:: Section des données

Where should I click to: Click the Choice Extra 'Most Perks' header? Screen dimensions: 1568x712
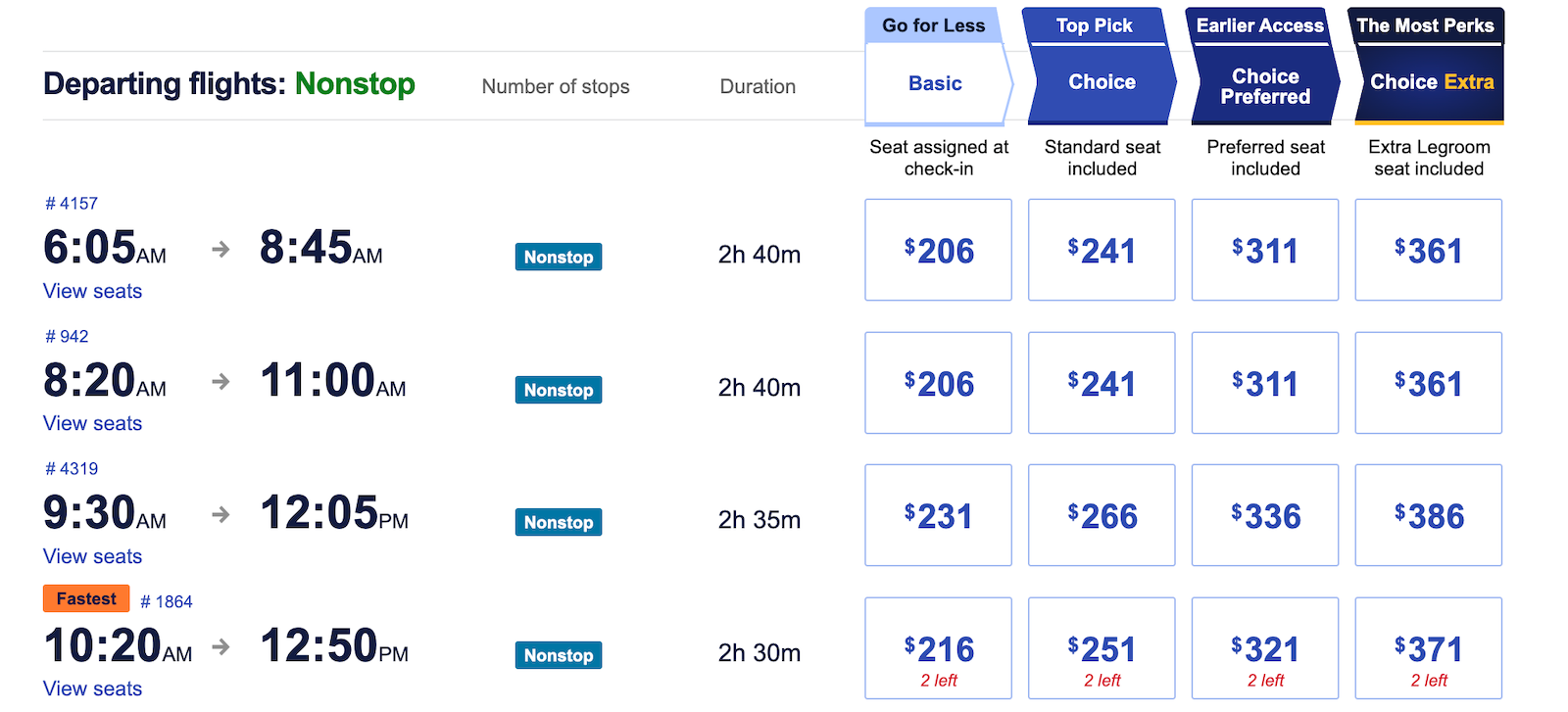1427,82
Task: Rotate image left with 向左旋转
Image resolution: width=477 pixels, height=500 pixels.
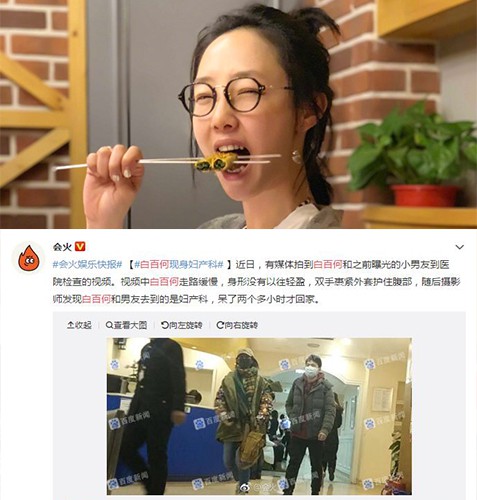Action: pyautogui.click(x=182, y=325)
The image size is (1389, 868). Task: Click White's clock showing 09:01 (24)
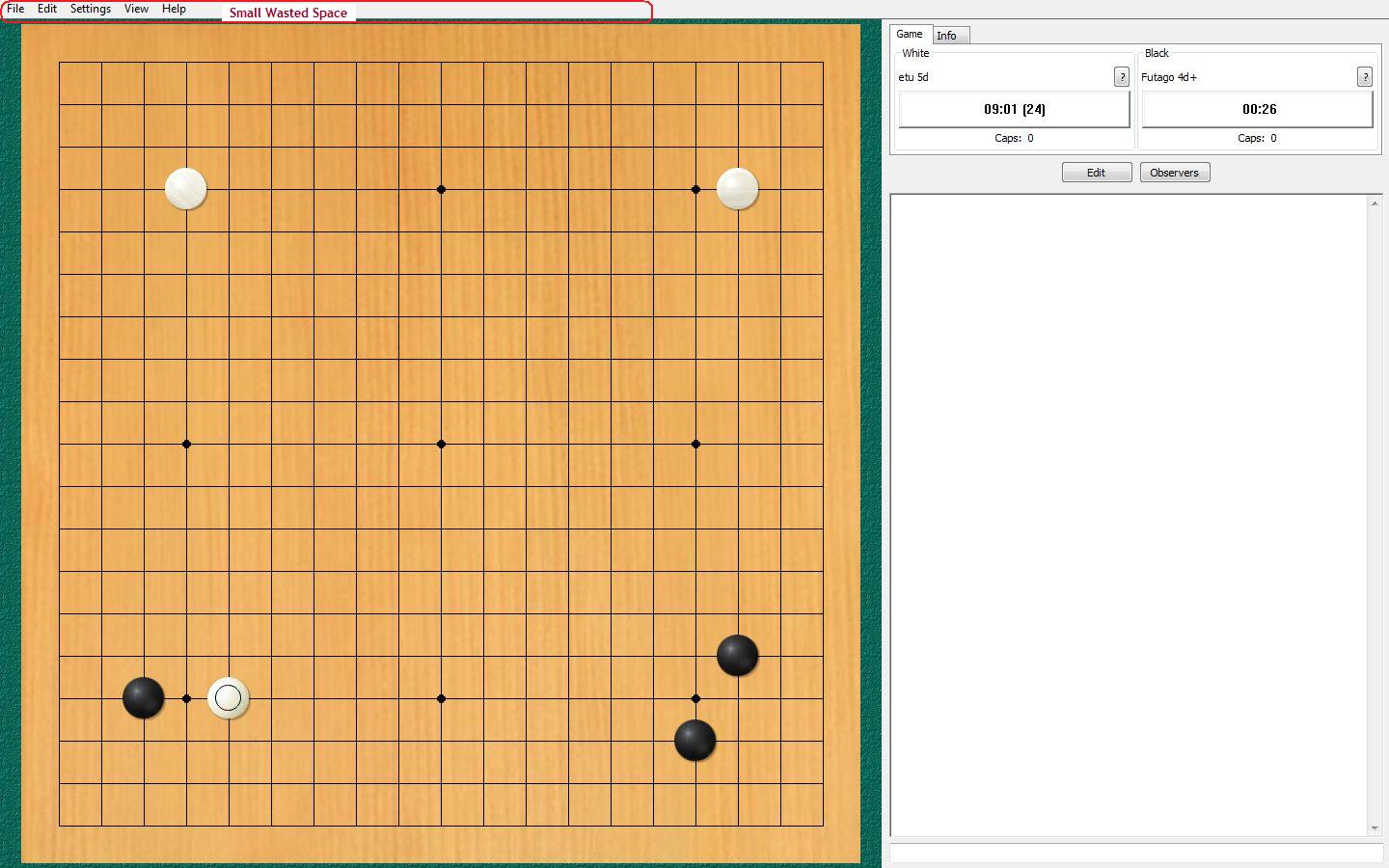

::::

**Consignes et exigences:** Remplacez « Task » par « Goal » dans toutes les lignes ci-dessus, sans rien modifier d'autre. Retranscrivez les lignes sans les images.

**Tâche accomplie:**
Where should I click to: Click the Choice Extra 'Most Perks' header? Screen dimensions: 1568x712
1427,82
Goal: Rotate image left with 向左旋转
Image resolution: width=477 pixels, height=500 pixels.
Action: pyautogui.click(x=182, y=325)
The image size is (1389, 868). Goal: Click White's clock showing 09:01 (24)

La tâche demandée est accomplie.